Department of Public Health and Primary Care, Ghent University, Ghent, Belgium.
PLoS One. 2019 Jan 17;14(1):e0210056. doi: 10.1371/journal.pone.0210056. eCollection 2019.
Referral to specialized palliative care services (SPCS) occurs often late in the illness trajectory but may differ across cancer types. We examined differences between cancer types in the use and timing of referral to specialized palliative care services (SPCS) and in the reasons for non-referral.
We conducted a population-based mortality follow-back survey among physicians who certified a representative sample of deaths in Flanders, Belgium. We focused only on sampled death cases of cancer (n = 2392). The questionnaire asked about the use of the existing types of SPCS and the timing of referral to these services.

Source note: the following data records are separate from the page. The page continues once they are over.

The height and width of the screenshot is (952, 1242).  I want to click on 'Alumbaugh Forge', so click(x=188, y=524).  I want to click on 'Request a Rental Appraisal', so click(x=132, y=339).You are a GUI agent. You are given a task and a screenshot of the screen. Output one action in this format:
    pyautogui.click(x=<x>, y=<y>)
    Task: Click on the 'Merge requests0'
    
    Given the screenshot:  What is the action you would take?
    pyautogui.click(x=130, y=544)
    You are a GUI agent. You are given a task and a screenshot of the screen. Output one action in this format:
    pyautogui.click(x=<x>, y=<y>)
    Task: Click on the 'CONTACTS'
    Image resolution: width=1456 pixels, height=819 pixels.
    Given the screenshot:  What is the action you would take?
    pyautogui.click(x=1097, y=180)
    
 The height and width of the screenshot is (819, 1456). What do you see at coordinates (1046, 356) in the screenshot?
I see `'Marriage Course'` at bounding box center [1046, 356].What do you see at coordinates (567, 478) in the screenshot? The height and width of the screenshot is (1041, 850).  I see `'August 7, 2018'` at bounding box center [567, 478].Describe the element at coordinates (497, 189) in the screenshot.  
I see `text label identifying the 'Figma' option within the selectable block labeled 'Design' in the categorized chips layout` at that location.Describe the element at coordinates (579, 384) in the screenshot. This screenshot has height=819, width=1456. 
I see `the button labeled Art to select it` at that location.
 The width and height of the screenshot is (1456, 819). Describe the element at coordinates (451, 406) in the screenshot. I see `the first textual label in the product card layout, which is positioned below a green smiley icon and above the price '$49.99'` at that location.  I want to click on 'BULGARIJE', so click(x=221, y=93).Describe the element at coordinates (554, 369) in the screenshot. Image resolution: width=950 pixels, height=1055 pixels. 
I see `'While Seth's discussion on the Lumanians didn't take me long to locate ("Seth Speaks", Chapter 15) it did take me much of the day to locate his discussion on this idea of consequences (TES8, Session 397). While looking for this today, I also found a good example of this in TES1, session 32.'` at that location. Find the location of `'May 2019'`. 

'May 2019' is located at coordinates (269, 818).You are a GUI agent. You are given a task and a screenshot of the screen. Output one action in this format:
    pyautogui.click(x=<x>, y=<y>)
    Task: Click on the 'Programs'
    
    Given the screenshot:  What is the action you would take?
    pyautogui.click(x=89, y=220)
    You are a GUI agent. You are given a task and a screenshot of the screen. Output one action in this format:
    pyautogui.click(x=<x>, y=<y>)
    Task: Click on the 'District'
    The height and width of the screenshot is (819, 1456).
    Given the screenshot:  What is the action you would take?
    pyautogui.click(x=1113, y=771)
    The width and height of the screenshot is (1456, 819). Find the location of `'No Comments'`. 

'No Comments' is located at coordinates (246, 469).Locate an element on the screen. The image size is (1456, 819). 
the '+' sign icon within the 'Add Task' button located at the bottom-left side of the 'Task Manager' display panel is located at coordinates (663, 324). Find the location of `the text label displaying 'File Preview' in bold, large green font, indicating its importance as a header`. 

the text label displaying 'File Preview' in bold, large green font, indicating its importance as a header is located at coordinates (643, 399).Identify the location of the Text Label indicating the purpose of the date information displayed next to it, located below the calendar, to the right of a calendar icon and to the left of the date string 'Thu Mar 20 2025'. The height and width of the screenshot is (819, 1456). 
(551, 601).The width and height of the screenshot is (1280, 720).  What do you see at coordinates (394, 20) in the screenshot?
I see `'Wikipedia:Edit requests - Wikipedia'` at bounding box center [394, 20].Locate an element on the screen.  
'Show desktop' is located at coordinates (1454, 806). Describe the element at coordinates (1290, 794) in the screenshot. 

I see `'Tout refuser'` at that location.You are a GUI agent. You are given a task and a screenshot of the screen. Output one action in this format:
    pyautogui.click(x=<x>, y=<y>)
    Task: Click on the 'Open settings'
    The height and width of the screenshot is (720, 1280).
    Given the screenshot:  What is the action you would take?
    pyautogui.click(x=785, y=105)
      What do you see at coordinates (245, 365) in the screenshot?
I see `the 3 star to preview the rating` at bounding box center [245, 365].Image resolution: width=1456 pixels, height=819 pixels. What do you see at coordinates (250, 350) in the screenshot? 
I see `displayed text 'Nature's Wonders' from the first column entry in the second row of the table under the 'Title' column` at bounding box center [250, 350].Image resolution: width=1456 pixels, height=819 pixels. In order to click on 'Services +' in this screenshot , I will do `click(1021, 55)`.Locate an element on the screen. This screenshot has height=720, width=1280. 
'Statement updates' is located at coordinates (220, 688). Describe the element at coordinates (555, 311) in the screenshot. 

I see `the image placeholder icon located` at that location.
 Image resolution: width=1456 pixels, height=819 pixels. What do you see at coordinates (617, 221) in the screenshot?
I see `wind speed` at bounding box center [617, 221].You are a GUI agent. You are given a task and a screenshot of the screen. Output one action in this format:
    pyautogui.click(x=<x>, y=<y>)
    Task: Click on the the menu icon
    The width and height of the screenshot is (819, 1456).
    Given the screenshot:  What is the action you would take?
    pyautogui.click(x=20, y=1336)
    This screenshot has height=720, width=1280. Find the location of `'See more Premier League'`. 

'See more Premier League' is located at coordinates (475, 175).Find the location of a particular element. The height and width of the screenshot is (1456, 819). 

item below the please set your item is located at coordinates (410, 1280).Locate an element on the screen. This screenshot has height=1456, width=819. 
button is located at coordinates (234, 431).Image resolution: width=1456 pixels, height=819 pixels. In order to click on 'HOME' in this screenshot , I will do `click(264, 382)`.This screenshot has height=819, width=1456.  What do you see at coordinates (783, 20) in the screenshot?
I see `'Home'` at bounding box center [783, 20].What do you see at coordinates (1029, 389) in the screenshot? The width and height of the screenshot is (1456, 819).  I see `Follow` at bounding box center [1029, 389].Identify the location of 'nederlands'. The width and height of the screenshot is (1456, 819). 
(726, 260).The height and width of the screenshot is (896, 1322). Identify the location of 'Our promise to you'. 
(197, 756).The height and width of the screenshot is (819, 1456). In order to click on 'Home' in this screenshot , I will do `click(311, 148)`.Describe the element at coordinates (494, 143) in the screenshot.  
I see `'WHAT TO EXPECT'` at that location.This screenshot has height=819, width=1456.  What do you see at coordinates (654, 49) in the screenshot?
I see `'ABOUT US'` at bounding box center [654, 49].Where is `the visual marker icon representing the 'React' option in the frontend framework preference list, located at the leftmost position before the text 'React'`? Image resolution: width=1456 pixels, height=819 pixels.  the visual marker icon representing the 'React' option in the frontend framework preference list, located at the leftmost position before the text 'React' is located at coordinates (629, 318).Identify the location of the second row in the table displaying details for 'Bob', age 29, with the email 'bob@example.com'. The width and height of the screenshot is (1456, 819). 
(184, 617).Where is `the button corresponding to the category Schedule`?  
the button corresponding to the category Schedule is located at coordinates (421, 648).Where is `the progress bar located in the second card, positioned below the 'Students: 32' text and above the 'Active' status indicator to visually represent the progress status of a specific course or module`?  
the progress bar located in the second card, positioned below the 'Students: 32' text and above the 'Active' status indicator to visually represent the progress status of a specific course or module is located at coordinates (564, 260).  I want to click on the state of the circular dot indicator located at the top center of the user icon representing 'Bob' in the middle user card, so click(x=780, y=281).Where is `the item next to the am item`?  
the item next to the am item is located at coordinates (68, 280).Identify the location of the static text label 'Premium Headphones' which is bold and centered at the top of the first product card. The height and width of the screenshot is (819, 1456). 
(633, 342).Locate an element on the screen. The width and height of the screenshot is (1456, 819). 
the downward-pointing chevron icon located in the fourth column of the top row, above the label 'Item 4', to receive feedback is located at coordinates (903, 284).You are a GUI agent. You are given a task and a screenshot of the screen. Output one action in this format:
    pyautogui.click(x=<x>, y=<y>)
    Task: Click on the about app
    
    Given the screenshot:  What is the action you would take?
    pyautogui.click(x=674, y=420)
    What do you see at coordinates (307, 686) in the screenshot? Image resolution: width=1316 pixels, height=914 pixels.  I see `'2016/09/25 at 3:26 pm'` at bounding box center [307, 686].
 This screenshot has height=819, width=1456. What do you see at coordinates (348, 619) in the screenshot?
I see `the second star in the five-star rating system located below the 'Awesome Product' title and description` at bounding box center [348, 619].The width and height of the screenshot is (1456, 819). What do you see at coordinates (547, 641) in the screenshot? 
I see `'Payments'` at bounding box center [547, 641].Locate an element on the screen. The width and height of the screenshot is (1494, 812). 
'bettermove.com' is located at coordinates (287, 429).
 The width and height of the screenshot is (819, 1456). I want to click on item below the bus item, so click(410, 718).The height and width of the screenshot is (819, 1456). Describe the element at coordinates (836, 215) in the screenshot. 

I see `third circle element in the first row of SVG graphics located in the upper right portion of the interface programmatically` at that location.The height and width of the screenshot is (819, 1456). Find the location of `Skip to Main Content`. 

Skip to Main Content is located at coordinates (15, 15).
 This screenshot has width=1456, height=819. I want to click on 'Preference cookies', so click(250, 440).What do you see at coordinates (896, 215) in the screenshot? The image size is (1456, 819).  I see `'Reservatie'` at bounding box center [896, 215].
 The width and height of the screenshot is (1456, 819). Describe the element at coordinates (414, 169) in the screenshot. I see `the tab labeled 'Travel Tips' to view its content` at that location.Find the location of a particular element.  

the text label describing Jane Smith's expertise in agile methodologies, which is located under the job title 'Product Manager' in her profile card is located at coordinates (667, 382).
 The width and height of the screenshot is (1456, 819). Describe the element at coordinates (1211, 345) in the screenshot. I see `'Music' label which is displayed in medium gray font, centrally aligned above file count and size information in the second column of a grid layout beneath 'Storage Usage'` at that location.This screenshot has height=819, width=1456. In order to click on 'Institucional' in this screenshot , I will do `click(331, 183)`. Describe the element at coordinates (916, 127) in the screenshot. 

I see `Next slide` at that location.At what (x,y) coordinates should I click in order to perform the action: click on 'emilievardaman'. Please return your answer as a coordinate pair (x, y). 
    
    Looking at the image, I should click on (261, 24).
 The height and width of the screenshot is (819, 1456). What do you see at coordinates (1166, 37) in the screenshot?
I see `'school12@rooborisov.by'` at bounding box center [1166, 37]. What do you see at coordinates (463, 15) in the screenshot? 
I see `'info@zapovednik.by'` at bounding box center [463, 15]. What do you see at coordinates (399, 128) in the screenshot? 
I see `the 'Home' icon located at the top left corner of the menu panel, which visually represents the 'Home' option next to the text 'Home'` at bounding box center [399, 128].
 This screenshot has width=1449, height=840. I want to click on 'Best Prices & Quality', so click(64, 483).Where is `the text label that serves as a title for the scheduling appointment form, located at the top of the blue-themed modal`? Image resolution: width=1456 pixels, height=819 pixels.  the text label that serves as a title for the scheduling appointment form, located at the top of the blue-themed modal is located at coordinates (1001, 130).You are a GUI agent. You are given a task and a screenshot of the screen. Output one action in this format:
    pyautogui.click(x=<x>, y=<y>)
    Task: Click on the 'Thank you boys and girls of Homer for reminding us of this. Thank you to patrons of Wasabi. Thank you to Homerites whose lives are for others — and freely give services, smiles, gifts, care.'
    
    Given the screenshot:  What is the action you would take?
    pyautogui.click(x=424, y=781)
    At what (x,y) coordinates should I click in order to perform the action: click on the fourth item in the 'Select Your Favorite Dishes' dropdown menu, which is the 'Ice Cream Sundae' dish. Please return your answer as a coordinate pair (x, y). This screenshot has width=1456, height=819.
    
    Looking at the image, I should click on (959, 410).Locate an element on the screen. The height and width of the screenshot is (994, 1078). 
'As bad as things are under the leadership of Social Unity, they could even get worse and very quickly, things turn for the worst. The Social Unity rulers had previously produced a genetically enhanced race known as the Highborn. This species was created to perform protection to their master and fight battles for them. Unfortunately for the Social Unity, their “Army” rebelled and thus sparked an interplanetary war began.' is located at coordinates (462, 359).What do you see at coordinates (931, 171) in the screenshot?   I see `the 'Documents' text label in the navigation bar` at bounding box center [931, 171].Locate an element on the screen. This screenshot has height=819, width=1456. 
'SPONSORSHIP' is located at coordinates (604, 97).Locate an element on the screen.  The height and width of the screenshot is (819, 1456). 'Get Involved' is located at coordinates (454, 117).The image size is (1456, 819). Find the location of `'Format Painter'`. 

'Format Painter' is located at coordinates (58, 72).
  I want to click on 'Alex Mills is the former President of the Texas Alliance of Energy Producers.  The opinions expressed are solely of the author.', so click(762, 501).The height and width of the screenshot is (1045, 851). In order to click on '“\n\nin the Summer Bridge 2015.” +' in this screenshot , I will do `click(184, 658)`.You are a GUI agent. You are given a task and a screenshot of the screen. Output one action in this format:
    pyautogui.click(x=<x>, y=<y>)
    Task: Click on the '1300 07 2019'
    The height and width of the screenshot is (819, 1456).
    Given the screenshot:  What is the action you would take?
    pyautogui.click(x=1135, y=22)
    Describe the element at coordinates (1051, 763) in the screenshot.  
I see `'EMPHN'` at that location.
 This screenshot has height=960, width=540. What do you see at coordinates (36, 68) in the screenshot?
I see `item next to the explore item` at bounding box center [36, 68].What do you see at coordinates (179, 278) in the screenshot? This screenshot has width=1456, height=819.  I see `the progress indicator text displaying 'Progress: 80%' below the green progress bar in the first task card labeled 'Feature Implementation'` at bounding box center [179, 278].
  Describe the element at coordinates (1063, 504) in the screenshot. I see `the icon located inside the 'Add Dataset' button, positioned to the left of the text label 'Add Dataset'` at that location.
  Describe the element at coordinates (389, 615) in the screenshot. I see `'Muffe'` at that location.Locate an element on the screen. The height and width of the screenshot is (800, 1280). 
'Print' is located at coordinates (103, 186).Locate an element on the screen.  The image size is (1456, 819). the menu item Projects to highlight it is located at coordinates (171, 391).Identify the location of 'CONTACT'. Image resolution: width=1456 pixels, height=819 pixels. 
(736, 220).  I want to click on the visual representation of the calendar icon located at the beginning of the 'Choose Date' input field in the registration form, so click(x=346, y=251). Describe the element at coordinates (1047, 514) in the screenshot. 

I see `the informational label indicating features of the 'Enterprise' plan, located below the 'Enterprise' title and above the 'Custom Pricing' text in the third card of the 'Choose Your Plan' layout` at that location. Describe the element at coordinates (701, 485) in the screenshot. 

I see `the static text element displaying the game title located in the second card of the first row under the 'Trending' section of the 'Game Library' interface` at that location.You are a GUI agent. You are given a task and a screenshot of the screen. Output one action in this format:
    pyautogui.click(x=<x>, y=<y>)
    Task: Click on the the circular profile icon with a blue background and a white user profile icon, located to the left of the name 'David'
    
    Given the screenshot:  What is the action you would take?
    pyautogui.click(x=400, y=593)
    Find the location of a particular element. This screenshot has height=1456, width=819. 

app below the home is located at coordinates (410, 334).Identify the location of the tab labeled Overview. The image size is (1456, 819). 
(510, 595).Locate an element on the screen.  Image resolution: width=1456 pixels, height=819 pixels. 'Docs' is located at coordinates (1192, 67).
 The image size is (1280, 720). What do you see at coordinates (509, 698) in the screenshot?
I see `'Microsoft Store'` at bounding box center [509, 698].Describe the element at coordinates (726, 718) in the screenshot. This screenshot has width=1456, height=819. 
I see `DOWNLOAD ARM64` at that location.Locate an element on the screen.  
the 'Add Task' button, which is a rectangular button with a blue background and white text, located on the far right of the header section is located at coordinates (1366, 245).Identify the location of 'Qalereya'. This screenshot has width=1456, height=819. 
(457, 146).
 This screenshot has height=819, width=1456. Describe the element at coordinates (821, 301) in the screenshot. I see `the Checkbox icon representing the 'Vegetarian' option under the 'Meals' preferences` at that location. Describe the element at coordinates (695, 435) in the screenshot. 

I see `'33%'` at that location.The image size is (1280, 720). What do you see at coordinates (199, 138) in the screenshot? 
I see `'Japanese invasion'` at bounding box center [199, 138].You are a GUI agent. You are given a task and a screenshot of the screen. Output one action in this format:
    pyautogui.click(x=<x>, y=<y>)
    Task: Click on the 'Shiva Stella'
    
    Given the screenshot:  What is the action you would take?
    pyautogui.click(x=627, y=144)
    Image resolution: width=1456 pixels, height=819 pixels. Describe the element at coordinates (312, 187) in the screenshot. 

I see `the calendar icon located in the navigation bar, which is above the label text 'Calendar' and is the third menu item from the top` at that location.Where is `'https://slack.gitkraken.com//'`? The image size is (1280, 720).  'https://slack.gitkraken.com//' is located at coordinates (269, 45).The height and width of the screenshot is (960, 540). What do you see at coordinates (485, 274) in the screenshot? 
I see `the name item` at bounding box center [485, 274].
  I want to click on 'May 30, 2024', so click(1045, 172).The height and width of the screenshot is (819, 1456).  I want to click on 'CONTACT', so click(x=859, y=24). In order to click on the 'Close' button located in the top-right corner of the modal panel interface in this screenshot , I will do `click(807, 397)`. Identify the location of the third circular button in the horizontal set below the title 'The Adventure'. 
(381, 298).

Response rate was 58% (1394/2392). Patients who died from breast, respiratory, head and neck, genitourinary or gastrointestinal cancer had higher chances of using SPCS compared to hematologic cancer patients. The most prevalent reason for non-referral was that regular care sufficiently addressed palliative and supportive care needs (51%). This differed significantly between cancer types ranging from 77,8% for breast cancer and 42.1% for hematologic cancer. A second prevalent reason for not using SPCS was that it was not meaningful (enough) (23.9%), particularly for hematologic malignancies (35,1%) and only in 5.3% for breast cancer.
Differences in referral across different types of cancer were found. Referral is more often delayed or not initiated for patients with hematologic cancer, possibly due to differences in illness trajectory. An influencing reason is that physicians perceive palliative care as not meaningful or not meaningful enough for these patients which may be linked to the uncertainty in the disease trajectory of hematologic malignancies.
向专门的姑息治疗服务(SPCS)转诊通常发生在疾病进程的晚期,但可能因癌症类型而异。我们研究了不同癌症类型在使用和转诊专门的姑息治疗服务(SPCS)的时间以及未转诊的原因方面的差异。
我们对在比利时佛兰德斯认证代表性死亡样本的医生进行了基于人群的死亡回溯调查。我们只关注抽样的癌症死亡病例(n=2392)。问卷询问了现有类型的 SPCS 的使用情况以及向这些服务转诊的时间。
回应率为 58%(1394/2392)。与血液癌患者相比,死于乳腺癌、呼吸系统癌、头颈部癌、泌尿生殖系统癌和胃肠道癌的患者更有可能使用 SPCS。未转诊的最常见原因是常规护理充分满足了姑息和支持性护理需求(51%)。这在癌症类型之间存在显著差异,从乳腺癌的 77.8%到血液癌的 42.1%不等。不使用 SPCS 的另一个常见原因是它没有意义(足够)(23.9%),特别是对于血液恶性肿瘤(35.1%),而在乳腺癌中仅为 5.3%。
发现不同类型的癌症之间存在转诊差异。对于血液癌患者,转诊更常被延迟或未启动,这可能是由于疾病轨迹的差异所致。一个影响因素是,医生认为姑息治疗对这些患者没有意义或不够有意义,这可能与血液恶性肿瘤疾病轨迹的不确定性有关。